AKS is a complicated behemoth, anywhere you can cut down on complexity while still ticking all the security boxes is an absolute win.
Still on the topic of AKS Security, AKS has several areas which if architected well can provide excellent security benefits. This includes role-based-access control and guardrails for developers to ensure a minimum level of compliance with each AKS deployment.
Design your namespace strategy early, this will make it easier to roll-out AKS to the wider organisation, for people to learn and adopt AKS within your organisation and ensure security permissions and policies can be applied effectively to relevant spaces within your cluster. Part-and-parcel with developing namespaces is understanding what level of access you need to give developers to the AKS cluster itself. The rise of DevOps requires greater permissions for developers to efficiently do their job, this is where Namespaces are a great way to effectively manage permissions between different development teams.
Using an admission controller like Gatekeeper will provide guardrails to developers when building deployments for AKS. This is essential for making sure developers use the right type of mounted storage or do not forget to assign enough memory or CPU. Admission Controls do not need to be onerous but provide a great way to ensure developers build compliant deployments.
Integrating AKS with Azure AD is a must. This will keep the permissions and role-based-access model seamless, allow for easy auditing and secure access to the cluster and underlying containers. Users will authenticate against Azure AD instead of the cluster itself, allowing you to indirectly apply advanced secured features, like conditional access policies, to the AKS cluster.
Setup and manage both your applications and AKS environment using CI/CD pipelines in a tool like Azure DevOps.

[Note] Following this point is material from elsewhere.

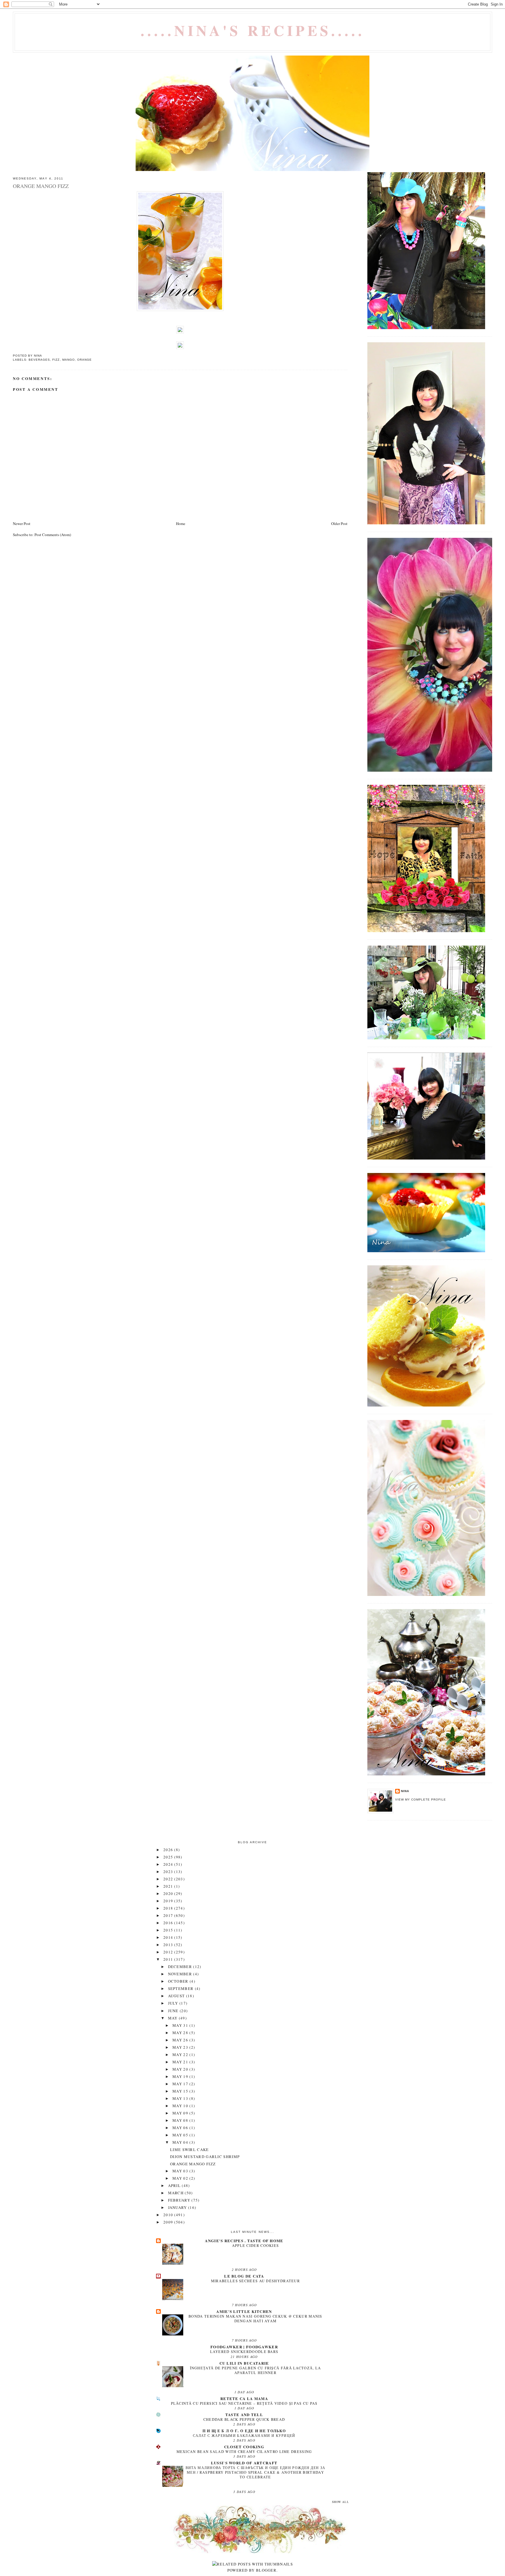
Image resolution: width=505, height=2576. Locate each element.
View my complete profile (420, 1799)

This will help speed up future Cluster deployments and cut down on code drift between environments. Tools like Terraform are great for this, as it integrates well with both the Azure API and Azure DevOps.
Use a key vault like Azure Key Vault for secure management of secrets. While secrets are encoded within AKS storage, it’s only base-64 which is very weak. Anyone with access to the cluster will have access to the secrets. Azure Key Vault will ensure only the AKS service principal and users with permission to a specific key vault can view encrypted secrets.
This one sounds obvious, but keeping production and non-production environments the same is especially important with AKS. When you have different pipelines for prod and non-prod it’s very easy to have even subtle differences in code, dependencies and tool-sets. This becomes critical when cutting over to production and troubleshooting edge case issues later down the track. AKS has a feature for this called Dev Spaces, allowing you to effectively branch off the production cluster to test and debug your code in a safe development environment.
Adoption and Training
Finally, hold internal AKS learning sessions, such as a lunch and learn. This will start socialising AKS with the wider dev teams and get them excited for the opportunity of using AKS for their application deployments. AKS can take a bit to get ones head around, so the best way to start is by taking your organisation with you on the journey of containerisation with Kubernetes.
AKS is a powerful container orchestration tool which benefits from native Azure integrations to make the most out of its capabilities. Hopefully some of these recommendations have helped, enjoy!